See how this massive shift in the computing paradigm will change the way we work.
Spatial computing is the digitization of activities involving machines, people, objects, and the environments in which they take place to enable and optimize actions and interactions. This technology has the potential to digitally transform how industrial enterprises optimize operations for frontline workers in factories, worksites, and warehouses and to enable digitally augmented dimensional context for enterprise actions and interactions.
MIT Media Lab alumni Simon Greenwold coined the term “spatial computing” in his 2003 thesis paper when it was only a concept and not a reality. Over the past few years, there have been great advancements in the technologies that are making spatial computing possible, such as artificial intelligence (AI), camera sensors, computer vision, Internet of Things (IoT) and augmented reality (AR).
With these improvements, spatial computing is not only possible, but presents a significant opportunity to improve how we work, how we analyze data, and how we optimize processes.
With augmented reality as the typical interface, spatial computing enables more seamless interactions between people, products, processes, and physical spaces.
Optimize the complex workings of an environment by gaining a complete picture of movements within a space in real time or over a period of time.
With spatial technology, machines and automation have greater awareness of their dynamic environment
Understand how a physical space is being used to improve utilization, efficiency, and safety.
See how a real-time immersive experience is enabled by spatial tracking, spatial video, collaborations, and voice support.
Explore how human interactions can be optimized and assisted with spatial capabilities. In this video, spatial technology assists a worker in programming an robotic arm, delivered through an augmented reality user interface.
Spatial analytics tools help to put problems into context and enable a more intuitive understanding for solving problems in the factory workflow. Data is contextualized within space, making it possible to easily derive insights both in real time and over time.
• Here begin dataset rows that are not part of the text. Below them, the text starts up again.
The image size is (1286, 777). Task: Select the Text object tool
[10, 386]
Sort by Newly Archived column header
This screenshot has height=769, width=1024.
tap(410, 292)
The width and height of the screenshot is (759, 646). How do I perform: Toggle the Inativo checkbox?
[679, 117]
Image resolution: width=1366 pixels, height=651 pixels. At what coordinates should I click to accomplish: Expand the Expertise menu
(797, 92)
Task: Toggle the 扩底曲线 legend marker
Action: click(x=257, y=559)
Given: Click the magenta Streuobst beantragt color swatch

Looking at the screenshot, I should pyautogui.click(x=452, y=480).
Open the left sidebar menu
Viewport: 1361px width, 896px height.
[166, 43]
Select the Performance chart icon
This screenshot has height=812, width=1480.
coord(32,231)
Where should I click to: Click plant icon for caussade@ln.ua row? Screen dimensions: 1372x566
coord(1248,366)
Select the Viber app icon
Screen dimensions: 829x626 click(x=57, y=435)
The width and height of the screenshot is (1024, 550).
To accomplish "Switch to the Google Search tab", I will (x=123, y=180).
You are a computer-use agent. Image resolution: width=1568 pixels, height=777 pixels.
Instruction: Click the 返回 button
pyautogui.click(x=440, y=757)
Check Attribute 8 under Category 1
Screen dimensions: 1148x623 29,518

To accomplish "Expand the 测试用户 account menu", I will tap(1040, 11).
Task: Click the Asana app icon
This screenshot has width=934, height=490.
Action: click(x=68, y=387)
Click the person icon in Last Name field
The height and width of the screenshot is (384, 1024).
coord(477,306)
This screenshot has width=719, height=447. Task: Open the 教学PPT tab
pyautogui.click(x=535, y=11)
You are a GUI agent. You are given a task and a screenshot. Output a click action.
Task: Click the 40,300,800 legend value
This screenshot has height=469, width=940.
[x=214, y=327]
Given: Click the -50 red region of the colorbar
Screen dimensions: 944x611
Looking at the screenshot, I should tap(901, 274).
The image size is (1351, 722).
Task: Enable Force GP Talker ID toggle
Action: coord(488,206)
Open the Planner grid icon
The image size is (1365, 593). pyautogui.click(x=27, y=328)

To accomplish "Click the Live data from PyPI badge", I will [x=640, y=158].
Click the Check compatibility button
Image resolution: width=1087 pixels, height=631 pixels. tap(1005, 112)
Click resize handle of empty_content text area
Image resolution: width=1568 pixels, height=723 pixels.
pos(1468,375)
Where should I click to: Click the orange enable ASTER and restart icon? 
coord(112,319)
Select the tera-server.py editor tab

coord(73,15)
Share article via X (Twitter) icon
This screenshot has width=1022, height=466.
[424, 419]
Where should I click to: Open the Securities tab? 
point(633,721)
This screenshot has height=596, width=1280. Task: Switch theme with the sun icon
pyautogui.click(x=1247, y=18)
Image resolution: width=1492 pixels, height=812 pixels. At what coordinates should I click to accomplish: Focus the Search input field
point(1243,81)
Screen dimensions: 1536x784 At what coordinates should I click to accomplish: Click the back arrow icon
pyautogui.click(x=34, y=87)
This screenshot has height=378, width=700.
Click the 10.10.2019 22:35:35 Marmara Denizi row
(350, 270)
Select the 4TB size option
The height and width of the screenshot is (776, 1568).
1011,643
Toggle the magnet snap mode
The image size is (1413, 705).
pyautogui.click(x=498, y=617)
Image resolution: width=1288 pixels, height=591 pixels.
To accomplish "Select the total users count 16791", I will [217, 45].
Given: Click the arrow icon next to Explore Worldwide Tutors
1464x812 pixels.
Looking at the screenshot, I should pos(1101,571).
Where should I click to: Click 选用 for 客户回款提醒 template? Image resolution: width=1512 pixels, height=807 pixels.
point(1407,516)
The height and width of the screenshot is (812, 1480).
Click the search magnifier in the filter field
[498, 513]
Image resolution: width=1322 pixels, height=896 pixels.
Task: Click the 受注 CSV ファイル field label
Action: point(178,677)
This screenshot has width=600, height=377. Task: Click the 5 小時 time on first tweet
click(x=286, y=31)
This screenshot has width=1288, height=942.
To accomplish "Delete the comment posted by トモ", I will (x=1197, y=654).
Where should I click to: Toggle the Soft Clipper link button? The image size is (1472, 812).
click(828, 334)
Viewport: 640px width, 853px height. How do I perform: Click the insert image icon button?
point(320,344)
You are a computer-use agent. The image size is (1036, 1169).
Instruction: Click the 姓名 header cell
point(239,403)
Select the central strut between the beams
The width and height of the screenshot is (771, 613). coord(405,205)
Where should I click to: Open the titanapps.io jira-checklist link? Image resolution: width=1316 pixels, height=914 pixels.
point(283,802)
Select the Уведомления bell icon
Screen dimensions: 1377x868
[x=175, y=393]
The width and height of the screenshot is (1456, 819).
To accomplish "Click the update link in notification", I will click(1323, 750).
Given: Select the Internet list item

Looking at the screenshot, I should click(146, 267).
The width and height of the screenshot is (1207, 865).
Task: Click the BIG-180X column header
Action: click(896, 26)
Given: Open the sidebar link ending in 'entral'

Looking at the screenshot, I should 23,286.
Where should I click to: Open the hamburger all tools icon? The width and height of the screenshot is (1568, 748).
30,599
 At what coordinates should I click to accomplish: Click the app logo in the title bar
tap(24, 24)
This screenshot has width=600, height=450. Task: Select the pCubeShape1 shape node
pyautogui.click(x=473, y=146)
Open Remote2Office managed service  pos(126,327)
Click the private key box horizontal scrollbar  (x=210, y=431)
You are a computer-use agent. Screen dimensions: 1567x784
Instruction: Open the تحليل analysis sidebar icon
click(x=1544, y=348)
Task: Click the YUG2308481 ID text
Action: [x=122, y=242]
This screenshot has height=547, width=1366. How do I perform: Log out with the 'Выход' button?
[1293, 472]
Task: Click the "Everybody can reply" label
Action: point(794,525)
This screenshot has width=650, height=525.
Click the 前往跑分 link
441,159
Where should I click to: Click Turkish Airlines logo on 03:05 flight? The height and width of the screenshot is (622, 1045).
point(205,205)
Spatial analytics can answer questions critical to optimization efforts, such as time-and-motion studies or health and safety. PTC is working on the following spatial analytics tools:
Spatial motion analytics: Traditional time-and-motion studies get a real-time, continuous makeover. As the frontline worker moves through the environment, a real-time ergonomics analysis of the employee’s actions using the Rapid Entire Body Assessment (REBA) scale. After the work procedure and recording is are complete, the data becomes available on a timeline that can be used to gain ergonomic insights and to calculate standard work time through examining motion paths. Through this analysis, opportunities will surface to optimize a process or factory layout and identify ways to improve health and safety for workers.
Spatial measuring: This type of analytics is used to determine precise distances throughout the 3D environment. To enhance this application, 3D models can be accessed within CAD and shown in the space.
Spatial multi-tasking: Given the complex dynamics of a factory floor, it’s often necessary to run multiple analytics tools at once to get a comprehensive view. With spatial multi-tasking, a permanent digital trail is generated and stored in an easily accessible dashboard, which can be accessed in later sessions and by other authorized collaborators.